Mr. Wilhoit was told that at least one higher-education official had also been invited, and he spotted Thomas A. Shannon, executive director of the National School Boards Association, in the crowd.

When asked how many educators were invited, a White House spokesman first said that he could not release that information--a surprising repudiation of the policy of glasnost, given the nature of the event. The spokesman then backtracked, saying he could not locate a guest list.

Another spokesman later said that there was no comprehensive list.

“Different offices were given blocks of tickets,” the second spokesman said. “We don’t know who invited who.”

The International Reading Association’s recent position statement on the National Assessment of Educational Progress has infuriated some framers of the revamped assessment.

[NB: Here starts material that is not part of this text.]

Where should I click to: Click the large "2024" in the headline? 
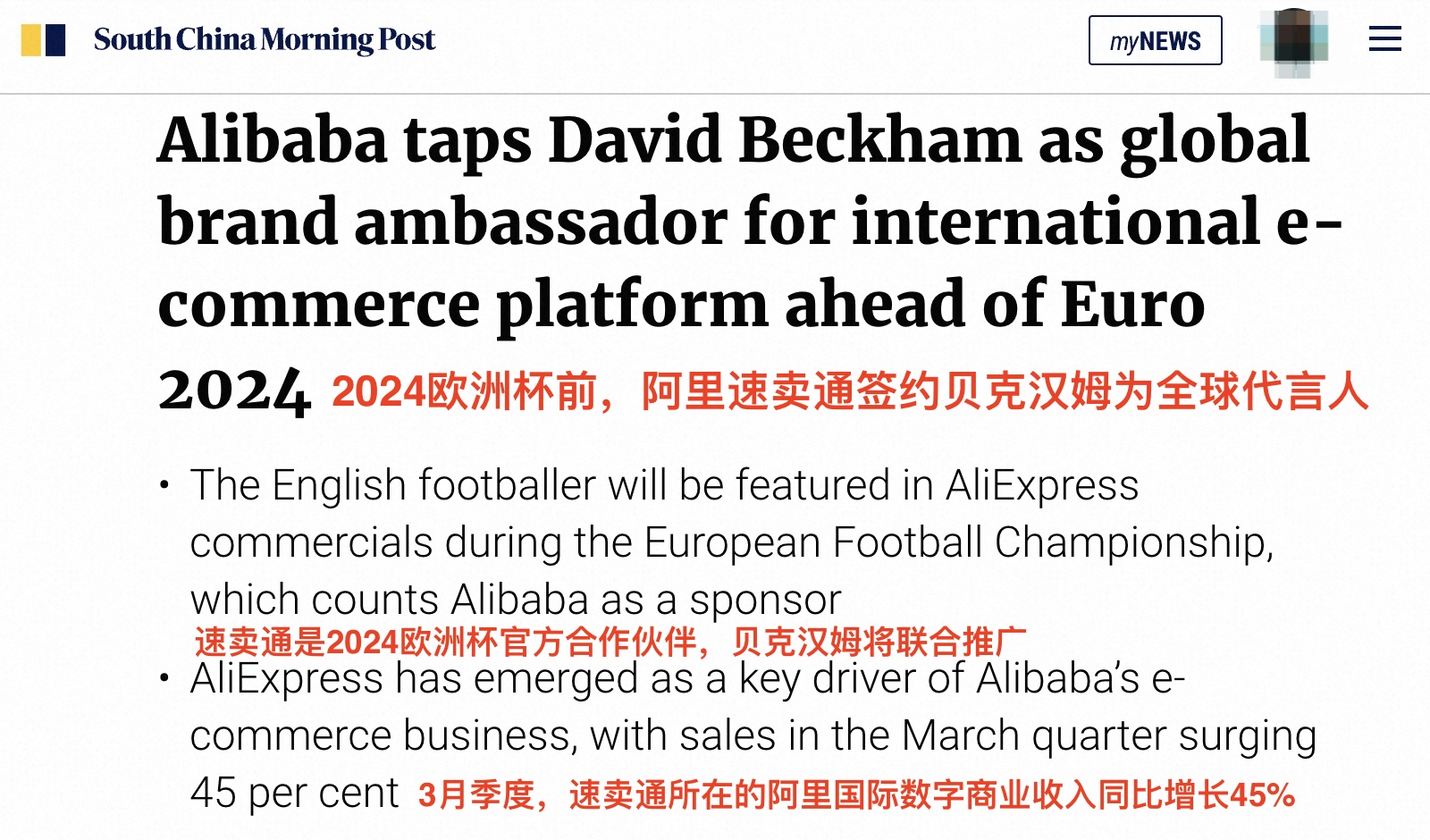pos(234,391)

At its convention last month, the ira voted to oppose “the proliferation of school-by-school, district-by-district, state-by-state, and province-by-province comparison assessments” of students’ reading skills.

The group cited the 1992 naep reading test--which will be the first to collect state-by-state achievement data in the subject--as an example of a test that “will not serve students well.”

“The existing naep reading test can be considered flawed and regressive rather than future-oriented,” said Alan Farstrup, director of the ira’s division of research and development.

Ramsay W. Selden, director of the Council of Chief State School Officers’ state education-assessment center, called the ira’s statements “misinformation,” and noted that the new test represents a substantial break from past assessments. Mr. Selden’s center led a project that created the framework for the 1992 reading test.

Moreover, Mr. Selden said, the ira refused to participate in the effort to develop the blueprint for the new test.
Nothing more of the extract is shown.